The Donald’s Doomed Persian Adventure

Predicting the outcome of war is a tricky business, especially nowadays with the Donald at the helm playing Alexander the Great while listening to Iago Netanyahu. So, any wisdom offered is from the past, Athens and Sparta to be exact, the former back then being the equivalent of the United States today. We all know the result: Athens, the Greek superpower, took on more than it could accomplish. 

Back in 431 BC, when the Peloponnesian War began, Athens was the richest and most powerful state in the Mediterranean world; its navy had humiliated the Persians, and it ruled the archipelagos on its east and its west. It was also a democracy, just like the good old U.S. of A. is today. And like Uncle Sam, Athens wished to export its democratic system, even by force, if necessary. Sparta, on the other hand, was a military oligarchy, undefeated in war and proud of its military prowess. (A bit like North Korea, but with very handsome male warriors at the helm. Ugly or fat men were considered inferior.) The Spartans viewed the Athenians with suspicion; today they might have called them girlie men. 

The story of the war was told by the greatest of historians, Thucydides, an Athenian senior commander who was exiled for failing in a battle. (For some strange reason, I do not think the Donald has read Thucydides.) The great Athenian leader Pericles died from the plague, and the golden age of Athens ground to a halt. Athens did not help herself by the Sicilian adventure, where she lost an enormous amount of men and even her best admiral, Nicias, who had wisely advised against the invasion. As a child with a Spartan mother, I rooted for her birthplace against my own, but looking back it was a childish wish. 

Spartan imperialism came to an end rather quickly—she ran out of manpower—and Athens rebuilt herself and her long walls and her democracy. But the city was economically and militarily shattered.  The lesson to be learned by the omnipotent Uncle Sam today is obvious: spread yourself thin all over central Asia and South America, and one day you’ll find yourself having to learn Chinese in order to please a superior power.

A rules-based international order following the collapse of communism existed in name only. NATO attacked Serbia in 1999, we attacked Iraq and Afghanistan in the 2000s, and we attempted regime-changes in Libya, Syria, Belarus, Georgia, Moldova, and Ukraine. The idea that it’s Trump who is warmongering is true, but so were those that came before him. Let’s face it: Uncle Sam likes to interfere, and when it doesn’t go his way, he goes to war. 

But back to the Peloponnesian War. Arrogance led to the Athenian demise, no doubt about it. Despite democratic checks and balances, elite Athenians were not predisposed to living democratically. They asserted themselves relentlessly and savagely against those who did not obey them.

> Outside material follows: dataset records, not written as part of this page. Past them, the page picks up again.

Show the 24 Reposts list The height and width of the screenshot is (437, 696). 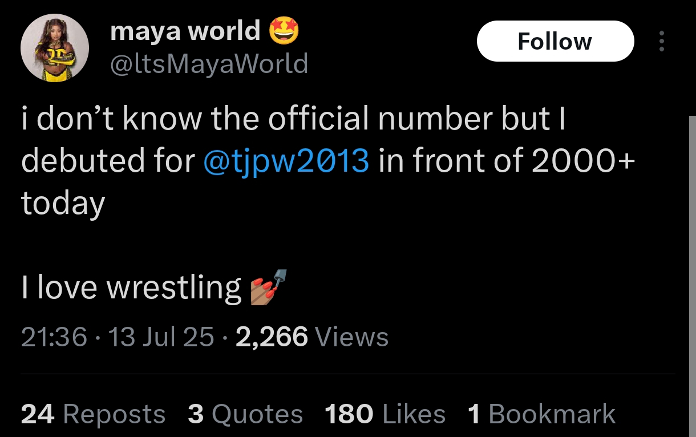93,414
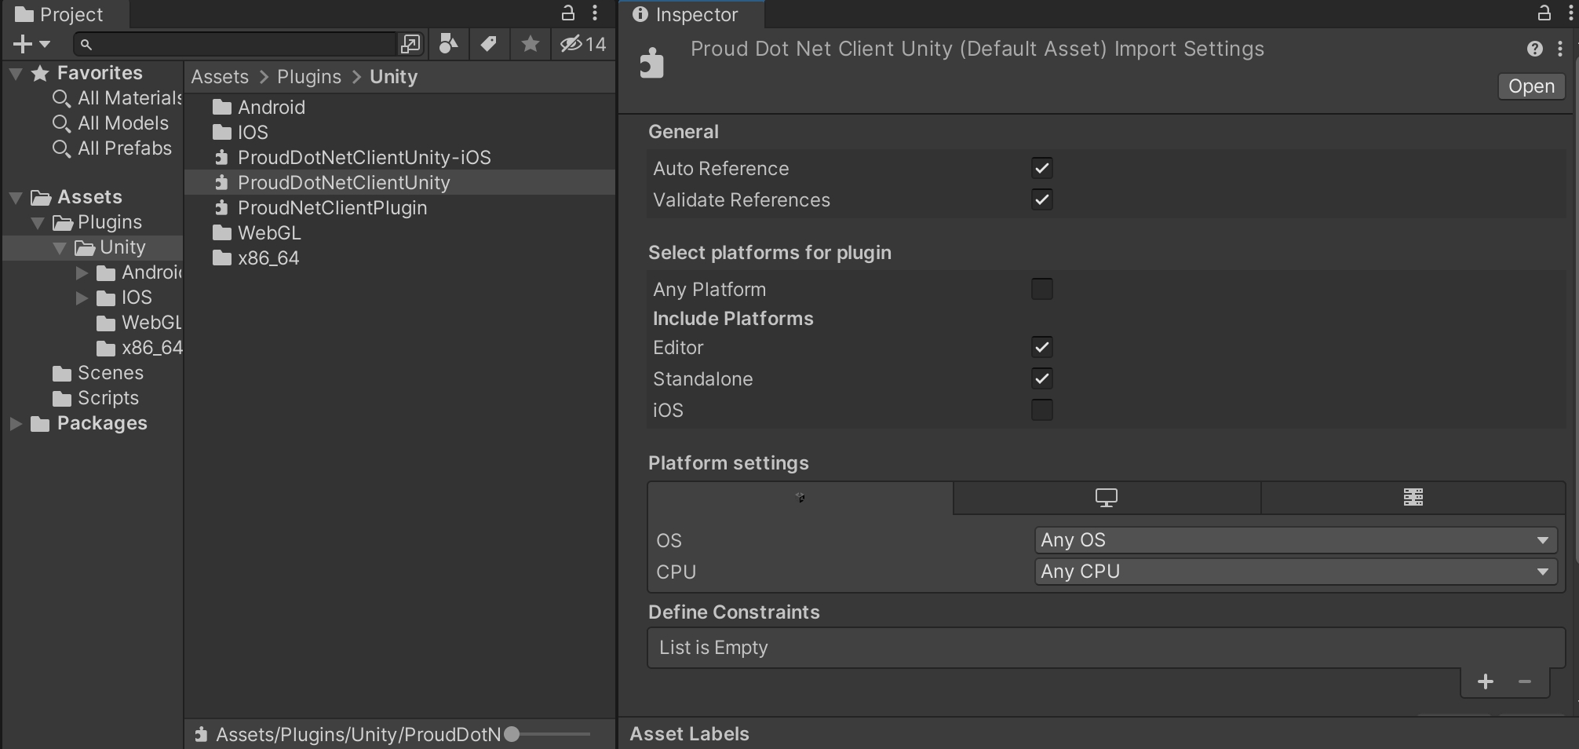
Task: Select the Standalone platform settings tab
Action: pos(1106,498)
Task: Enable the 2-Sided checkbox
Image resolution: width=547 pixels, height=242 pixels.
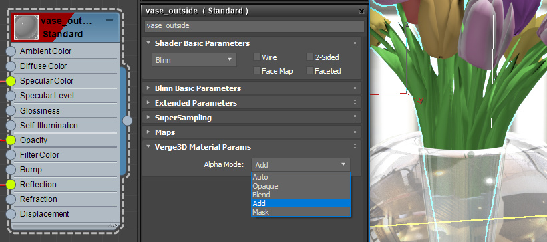Action: pyautogui.click(x=310, y=57)
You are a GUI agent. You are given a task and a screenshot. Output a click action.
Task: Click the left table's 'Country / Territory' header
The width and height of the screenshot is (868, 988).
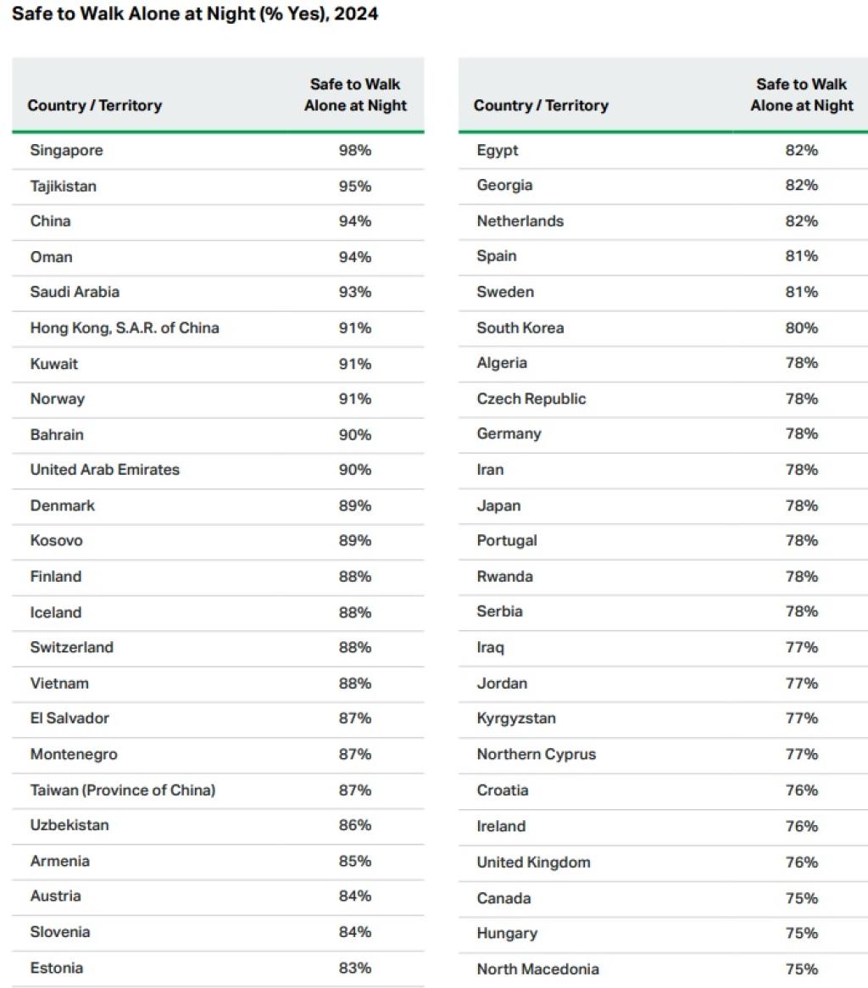click(94, 106)
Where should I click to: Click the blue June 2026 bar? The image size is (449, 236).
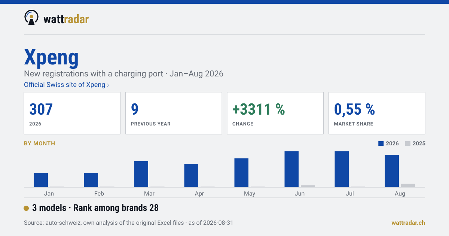tap(291, 169)
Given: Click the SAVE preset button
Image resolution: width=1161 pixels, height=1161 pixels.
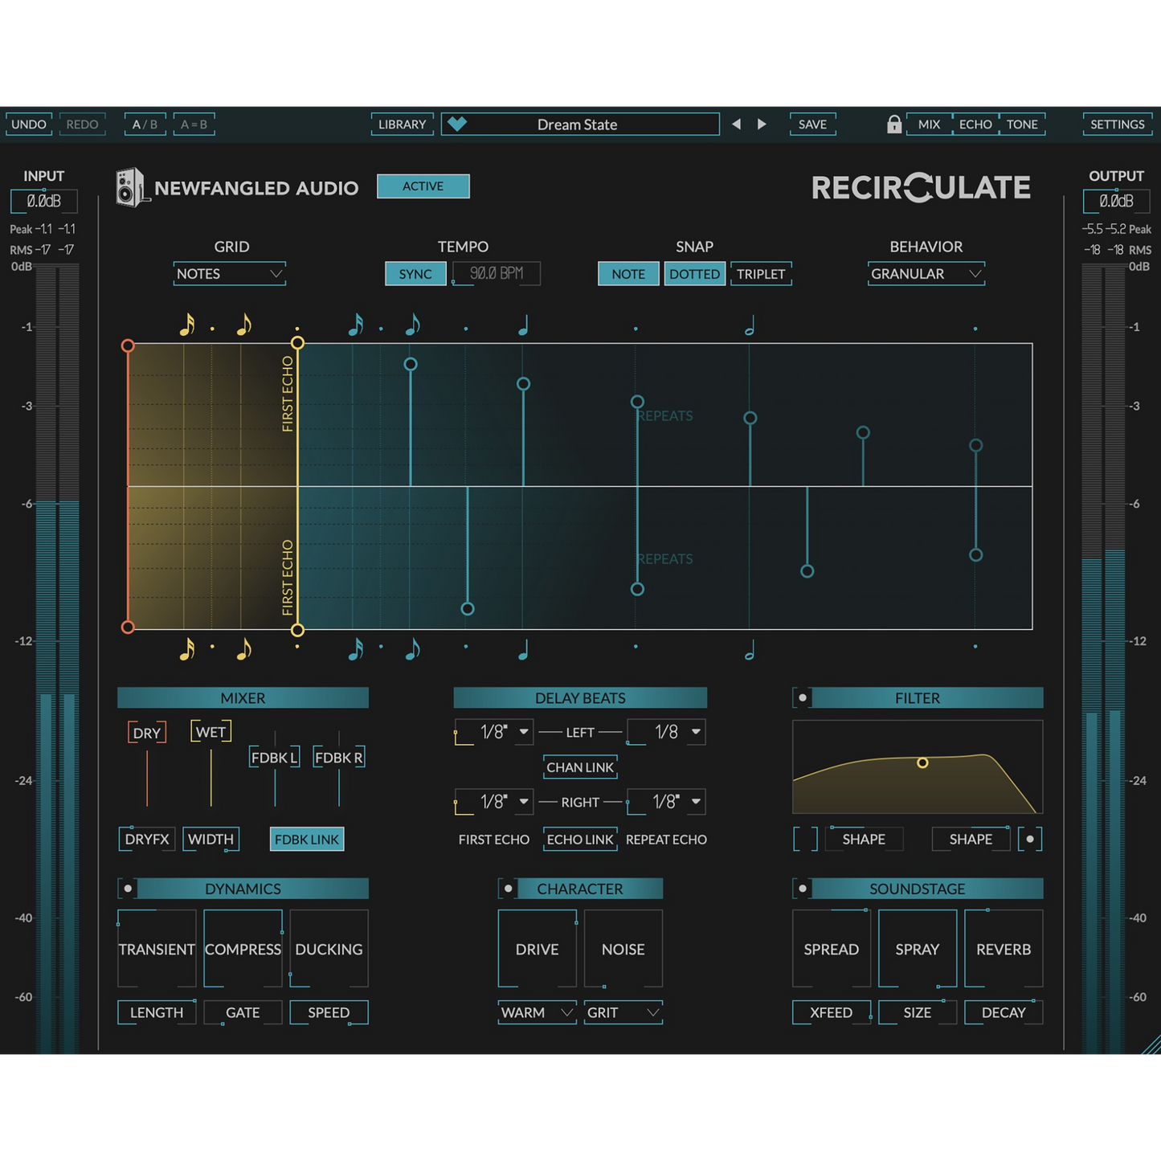Looking at the screenshot, I should tap(812, 125).
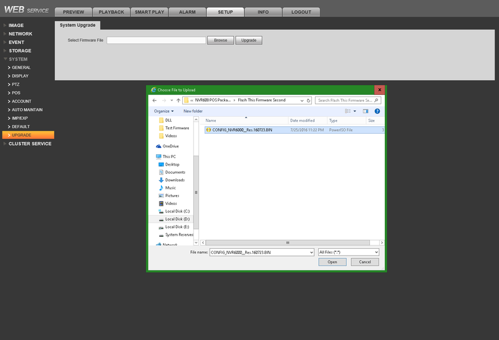This screenshot has height=340, width=499.
Task: Open the ALARM tab
Action: (187, 12)
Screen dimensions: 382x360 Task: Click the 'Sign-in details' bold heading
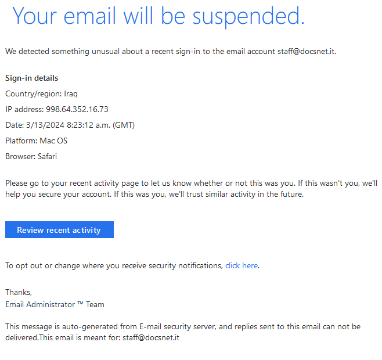[32, 78]
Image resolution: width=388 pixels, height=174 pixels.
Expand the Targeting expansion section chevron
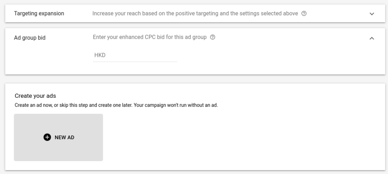(372, 14)
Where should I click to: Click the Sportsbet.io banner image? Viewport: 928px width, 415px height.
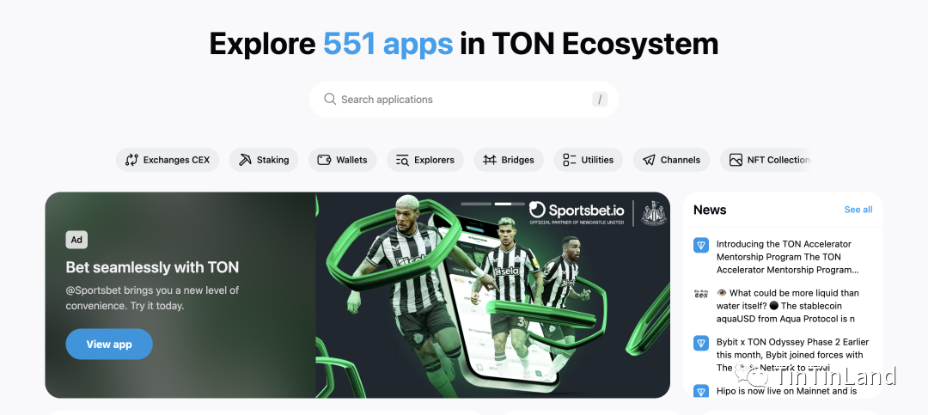(493, 295)
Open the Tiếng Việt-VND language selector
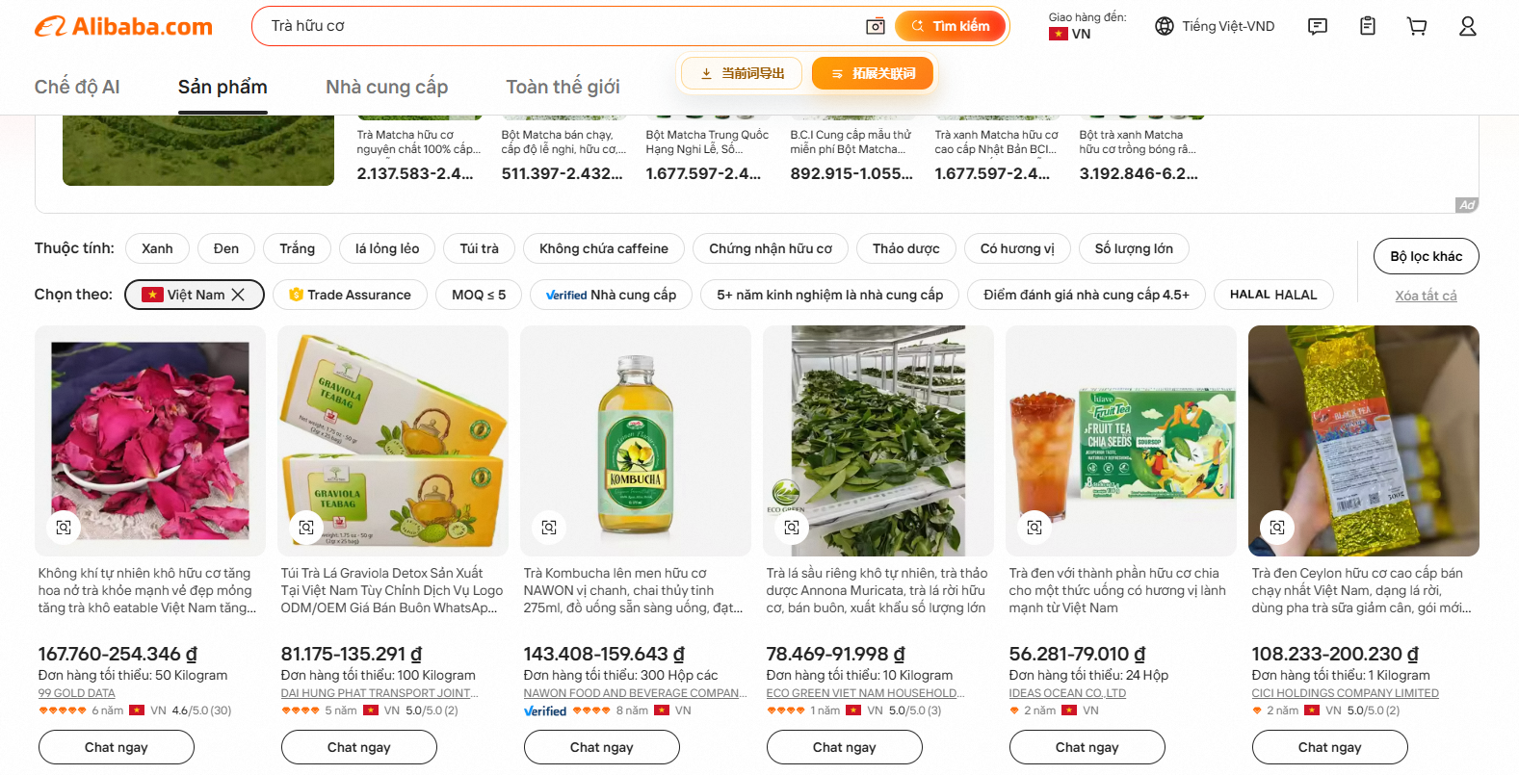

Humans generally are not predisposed to living democratically. Democracy is unnatural because it is against our impulses and instincts. Self-assertion is much more to our taste; scratch the surface of man and you will find a miniature Napoleon.

The Donald’s case is no different. Now that he can, he will, and to hell with the consequences–which are terrible suffering for the Iranian people, whose great misfortune is to live where American and Israeli bombs will do away with electricity, clean water, and  hospitals. 

Mind you, it is not the first time American and allied bombs kill the innocent: Back in 1945, after the British ogre Bomber Harris ordered Dresden to be incinerated (having already killed 45,000 civilians in Hamburg earlier), Curtis Le May, an American commander, had his planes incinerate Tokyo. More than 105,000 civilians burned to death, mostly women and children. Most Japanese men were away fighting at the front. The two atomic bombs came later. So, spare the Donald for the moment. He has not reached, nor does he seek to reach, such horrible numbers.

But war is war, and bad things happen. The First World War, with its millions of dead, was a tragic and needless event that had nothing inevitable about it. In the critical days leading up to the war, the German foreign minister was away on his honeymoon, while the Brits were, as always, shooting innocent birds. Twenty million dead later, people were amazed how lackadaisical those responsible had been. History is the best teacher in the world, but people don’t seem to listen to it very much nowadays. Sending the 6,000-year-old civilization of Persia back to the stone age does not enhance America’s image. And as Napoleon said, “Never interrupt your enemy when he’s making a mistake.” Russia and China are benefitting from the spike in oil prices and advancing China’s reputation as a stabilizing superpower.

My message to the Donald is not to bother with Thucydides, but demand Iran give up the highly enriched uranium; in return he forgets about regime change.  “Punto basta,” as they say in the land of pasta.